| Requirement |
An exact transcription of every entry is required. Images are not part of it.

Saved data entries
= Beginning of Section =

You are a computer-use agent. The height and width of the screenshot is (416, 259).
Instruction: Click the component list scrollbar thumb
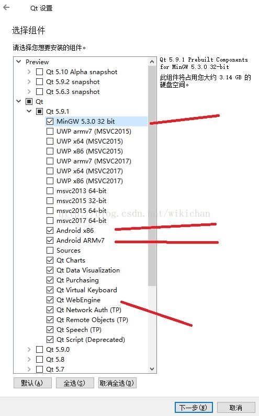coord(152,176)
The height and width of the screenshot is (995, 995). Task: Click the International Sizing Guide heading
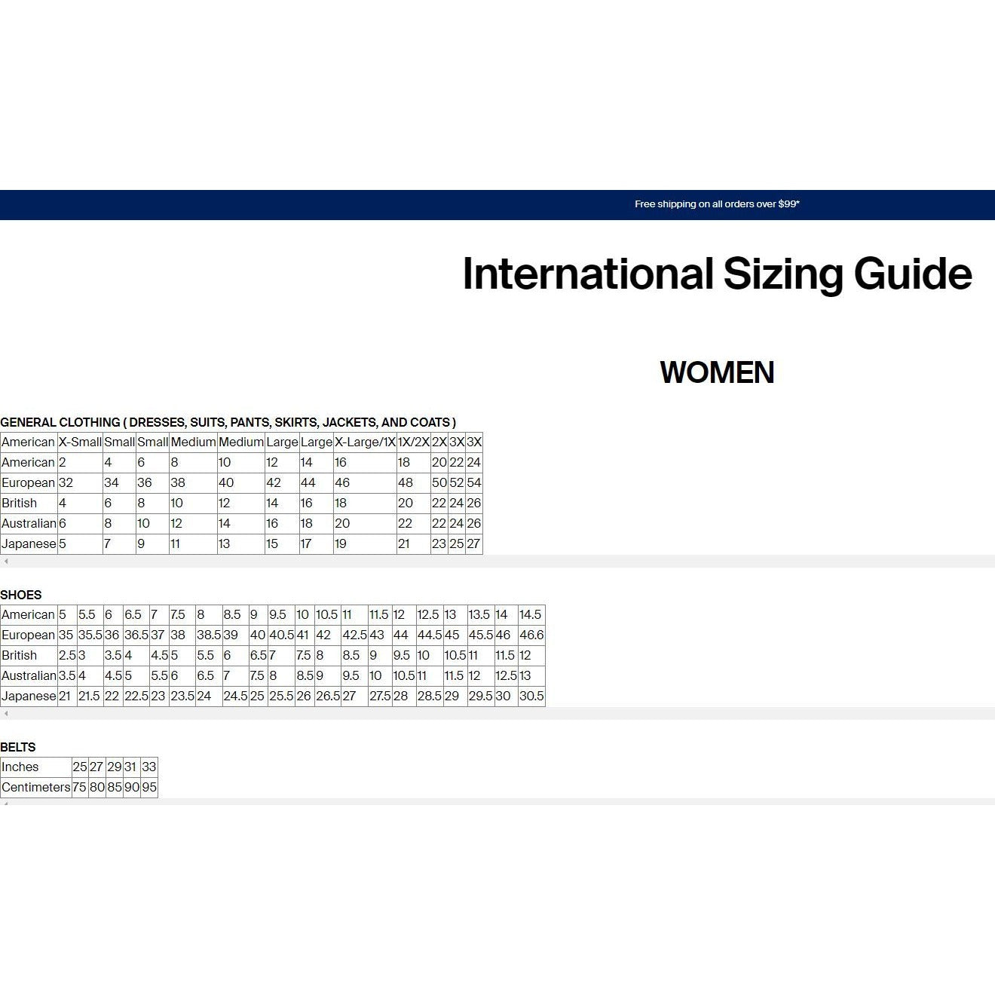pyautogui.click(x=716, y=274)
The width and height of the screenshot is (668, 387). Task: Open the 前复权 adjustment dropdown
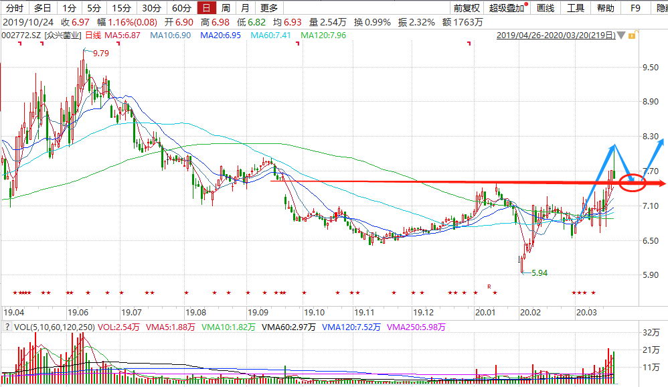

= End of Section =

| The answer |
You are a computer-use agent. The height and width of the screenshot is (416, 259).
Instruction: Click the component list scrollbar thumb
coord(152,176)
The height and width of the screenshot is (995, 995). Task: Click the International Sizing Guide heading
pyautogui.click(x=716, y=274)
The width and height of the screenshot is (668, 387). Task: Open the 前复权 adjustment dropdown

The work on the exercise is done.